-- Supplied data follows --
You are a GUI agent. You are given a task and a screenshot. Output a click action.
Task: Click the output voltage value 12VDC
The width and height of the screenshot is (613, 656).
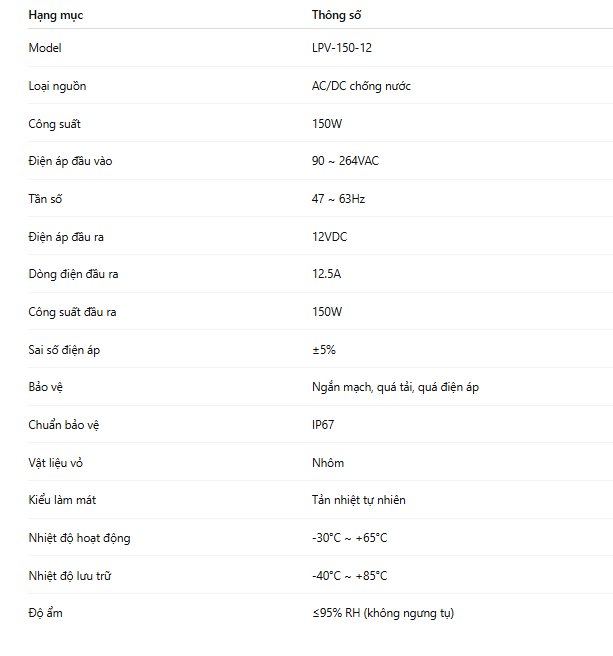click(x=329, y=237)
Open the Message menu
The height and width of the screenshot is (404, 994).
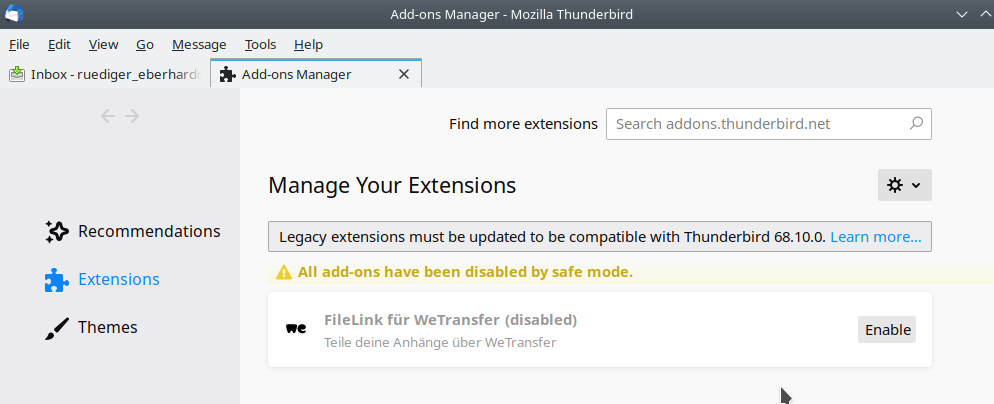199,44
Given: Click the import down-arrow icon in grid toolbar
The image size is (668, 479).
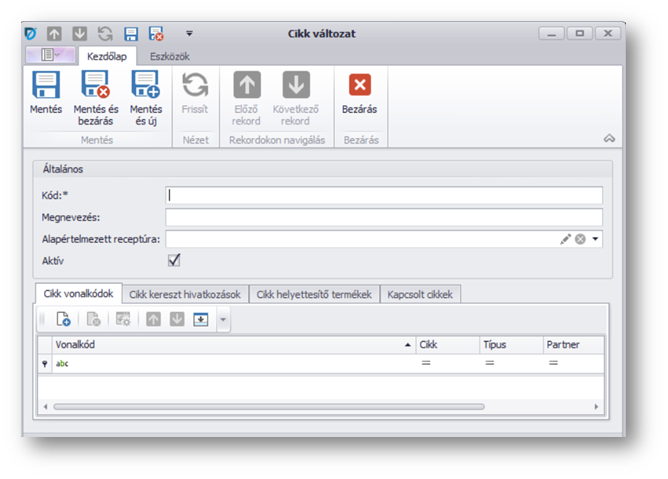Looking at the screenshot, I should (x=200, y=320).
-- Supplied data concluded --
## Work to complete
Repeat word for word the lines from the one holding "Given: Click the" through the last line of the listing above, including both ends. Drop the pictures.

## Your response
Given: Click the import down-arrow icon in grid toolbar
The image size is (668, 479).
Looking at the screenshot, I should (x=200, y=320).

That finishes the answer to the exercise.